Case No. 10,583.
ORNE v. TOWNSEND.
[4 Mason, 541.]1
Circuit Court, D. Massachusetts.
Oct. Term, 1827.
PLEADING IN ADMIRALTY—CERTAINTY AND ACCURACY OF LIBEL FOR WAGES—FORFEITURE—DESERTION—DISPROVAL OF LOG BOOK—MISCONDUCT—DISCHARGE IN FOREIGN PORT—ONUS PROBANDI.
1. In a libel for wages, the allegations of the hiring, voyage, &c. should be drawn accurately and with reasonable certainty, otherwise it may be excepted to. The most correct course is, to state the facts, &c, in distinct articles, which is the usual course in admiralty proceedings.
[Cited in Pettingill v. Dinsmore, Case No. 11,045; New Jersey Steam Nav. Co. v. Merchant's Bank, 6 How. (47 U. S.) 434.]
2. No facts of misbehavior, or other cause of forfeiture of wages, are admissible at the hearing, unless the answer distinctly propounds them, and puts them in issue.
[Cited in The Elizabeth Frith, Case No. 4,361.]
3. If the log book states a desertion, it may be repelled by proof of the falsity of the entry, or its being made by mistake.
[Cited in The Sarah Jane, Case No. 12,348.]
4. Habitual drunkenness, if it goes to establish general incapacity to perform duty, is a ground of forfeiture of wages; otherwise it goes only to diminish compensation for the voyage.

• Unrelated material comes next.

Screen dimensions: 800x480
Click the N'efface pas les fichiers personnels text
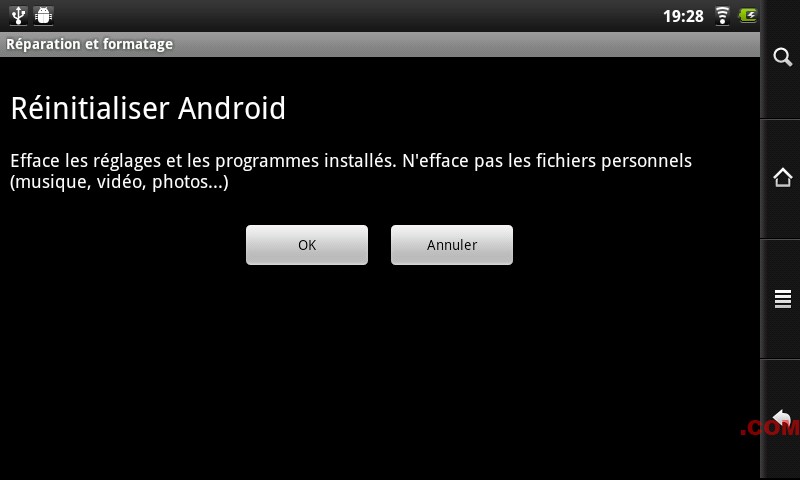coord(547,161)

[Cited in Smith v. Treat, Case No. 13,117; The Cornelia Amsden, Id. 3,234.]
5. But no fact of this nature is examinable at the hearing, unless averred and put in issue by the owner.

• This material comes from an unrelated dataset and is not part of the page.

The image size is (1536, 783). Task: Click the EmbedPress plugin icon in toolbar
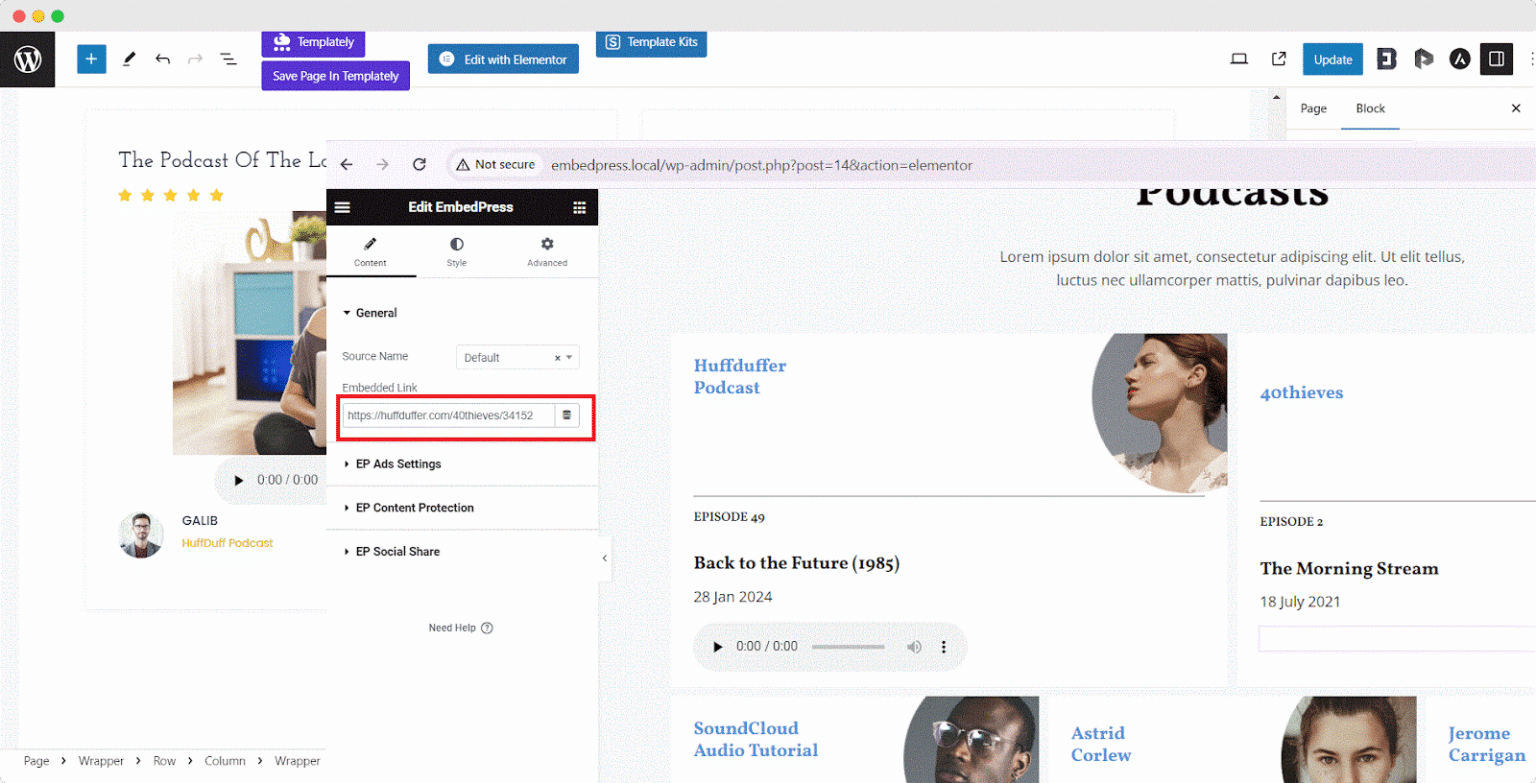coord(1386,59)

8266. Where misconduct is relied on to defeat the claim of wages it should be stated, with reasonable certainty as to time, place, circumstances, and degree.

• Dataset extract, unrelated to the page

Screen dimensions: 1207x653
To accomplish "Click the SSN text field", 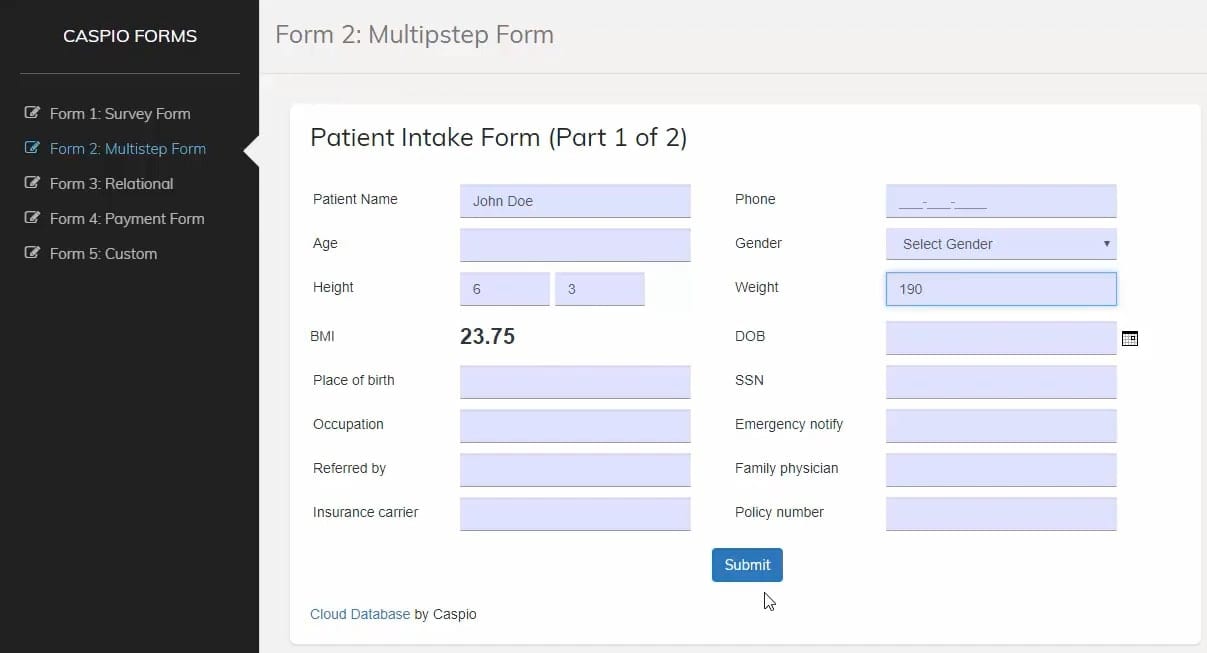I will click(x=1000, y=381).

7. A refusal to do duty, at a moment of high excitement from punishment inflicted on the party, if not followed by obstinate perseverance, is not a forfeiture of wages.
8. The mate is entitled to command in the absence of the master, and if a seaman be wrongfully dismissed by him the owners are liable therefor, as the act of their agent.
9. Under what circumstances a dismissal of a seaman from duty may be justifiable.
[Cited in Smith v. Treat, Case No. 13,117; The Cornelia Amsden, Id. 3,234.]
10. Where an American seaman is discharged by the master in a foreign port, he may recover, in a libel for wages, the three months' advance, authorized by the act of congress of 1803, c. 62 [2 Story's Laws, 883; 2 Stat. 203, c. 9], if the same be not paid to the consul abroad, to be distributed according to the act.
[Cited in Wells v. Meldrum, Case No. 17,402; Pratt v. Thomas, Id. 11,377; Dustin v. Murray, Id. 4,201.]
[Cited in Wilson v. Borstel, 73 Me. 275.]
11. The onus probandi is on the master to show, that the advance was paid.
12. It is no objection to the recovery of the three months' advance, that the name of the seaman is omitted as an American citizen, in the list of the crew, certified from the collector's office, under the act of 1796, c. 36, § 4 [1 Stat. 477], if he is named as an American citizen on the master's list of the crew.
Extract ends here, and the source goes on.